Perks of Employing a Chief Privacy Officer
At a recent conference, a German CEO introduced his company’s Datenschutzbeauftragter to audience present, leaving at least half the crowd puzzled, wondering what the man had just said. The look on those confused faces amused the man, who reiterated jovially—“Meet our Chief Privacy Officer.” The translation should have put all the confusion to rest, but astonishingly a section of the crowd still looked lost. Their single collective thought – “Who would be a Privacy Officer?”
To answer the question, it is vital to know what privacy really means to an enterprise. Privacy or Data Privacy—to be more precise—is the relationship between collection and distribution of data; and the legal and political issues that surround them. It is an aspect of IT that deals with the capability to determine whether or not to share the data or parts of the data with third parties.
When we say third parties, it is usually the government or law enforcement agencies that request for information. How would organizations respond to such requests? How would they know what data to share and when to do it? This is where a Chief Privacy Officer or CPO comes in. CPOs are generally senior level or C-level executives within the organization, shouldered with the responsibility of developing and implementing policies that protect employee and customer data from unauthorized access. Their job description also includes frequent communication with employees, customers, and others regarding how much the company values privacy.
It is important to take into account what specialists say about privacy to actually grasp the depth and significance privacy is to an organization. In the words of world renowned security adviser, Roger A. Grimes, “Privacy problems are embedded in nearly every component of computer security. So much so, I propose updating the well-known security triad of CIA (Confidentiality, Integrity, and Availability) to CIPA, with a pillar dedicated to privacy. Sure, it can probably fit nicely under confidentiality, but wedding it to better-known encryption issues doesn’t give it enough visibility.”

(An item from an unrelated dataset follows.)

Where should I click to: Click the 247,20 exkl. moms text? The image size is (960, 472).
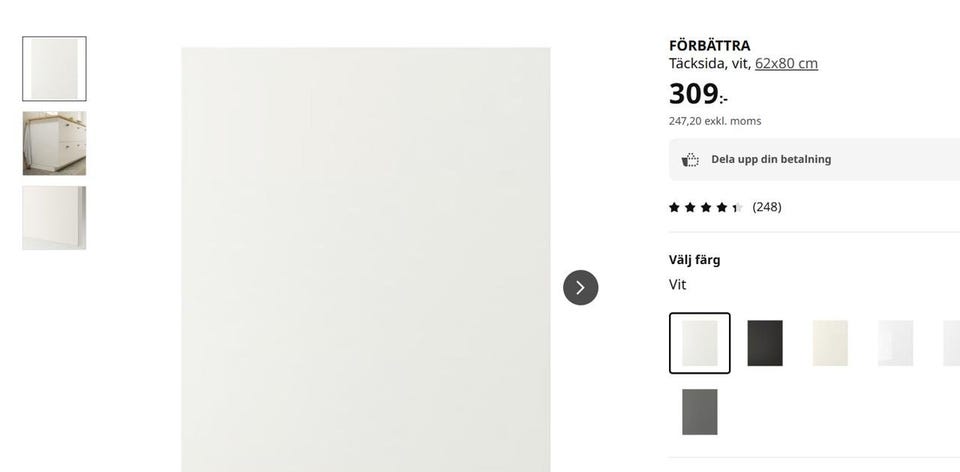(714, 121)
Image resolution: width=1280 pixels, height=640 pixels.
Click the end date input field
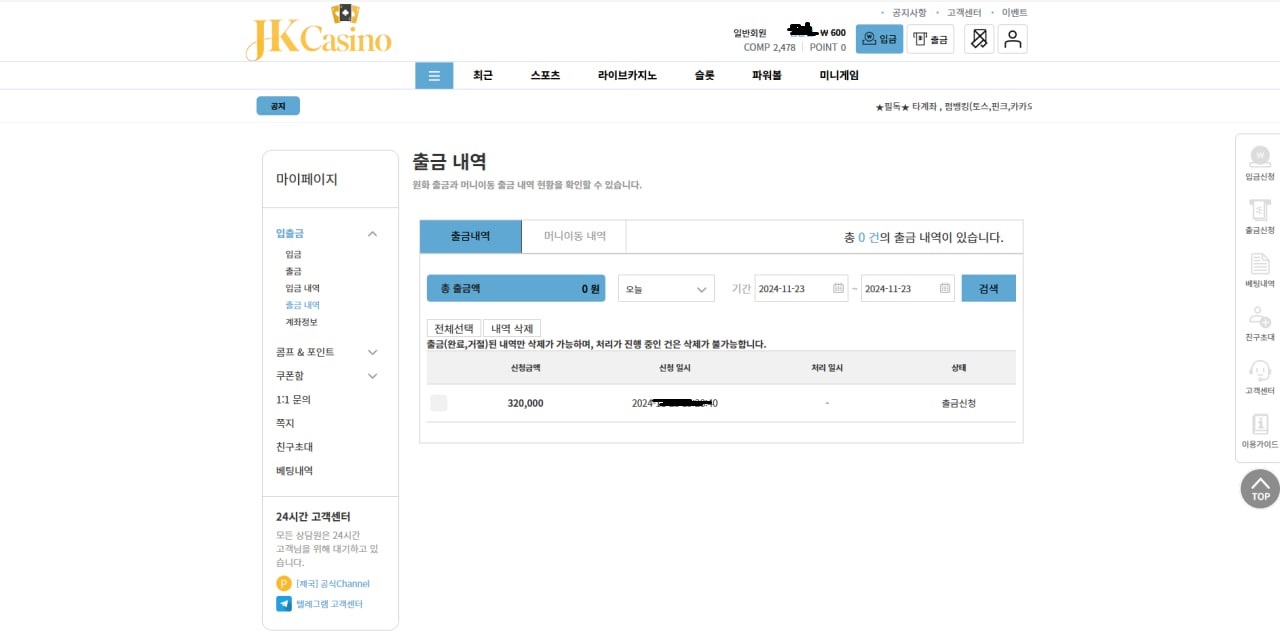[898, 289]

So now the next question arises–How to identify the person most suitable for the post? There are a set of qualities that help organizations in recognizing the person who fits the bill. Since CPOs are specialists in privacy, focus on future, awareness of all possible risks, empathy and excellent communication capabilities should all be traits of the person considered. If the organization is successful in finding such a person among their ranks, it’s well and good. But if there isn’t anyone with the desired capability, it is always advisable to hire a privacy advocate. These are individuals and groups who have emerged from the civil society with their main priority being data privacy.
Staunch privacy advocates help the companies in understanding both employee and customer data confidentiality. They are experts in government and regulatory laws in the states or countries in which the organizations branches are setup. One of their main objectives is to educate other C-level officers regarding the importance of the data privacy and how it can be achieved. Creating documentation and policy, training materials, tests; and rectify violations are also a part of their job profile.
They explain what data can be collected and when, where, and how long it can be stored. CPO’s prefer specific data to personalized data since it makes categorization or segregation simpler on a broader scale. They also help keep the data better protected and later erased when they are no longer required. CPO has a major say in the data retention and deletion policies of the organization.
One other notable duty of a CPO is to help the firm in automatically deleting old emails and data stores at a predetermined time. A continuous email trail is a huge risk for any company. For example, let us go all the way back to 2014 when Sony was hacked. The company lost more than 100 terabytes of data that included many unreleased movies. But that wasn’t the worst of it. Highly confidential information was exposed, including Social Security numbers and addresses of thousands of current and past employees, as well as Hollywood stars. It was after this disaster that Sony decided to appoint a CPO for each of its sub-divisions. Sony can be considered lucky in a way that they have become more aware of data privacy. The sad part is multitudes of firms are still ignorant and are learning it the hard way, everyday. It is only in fairly recent times that the CPO’s importance has been understood and largely acknowledged.
Based on the discussions above, it is fair to say that regardless of the size of a firm, the position of CPO is one which should be regarded very seriously. As the famous quote goes, “There is a storm coming!” and the CPOs are the safe keepers who can face this storm head-on.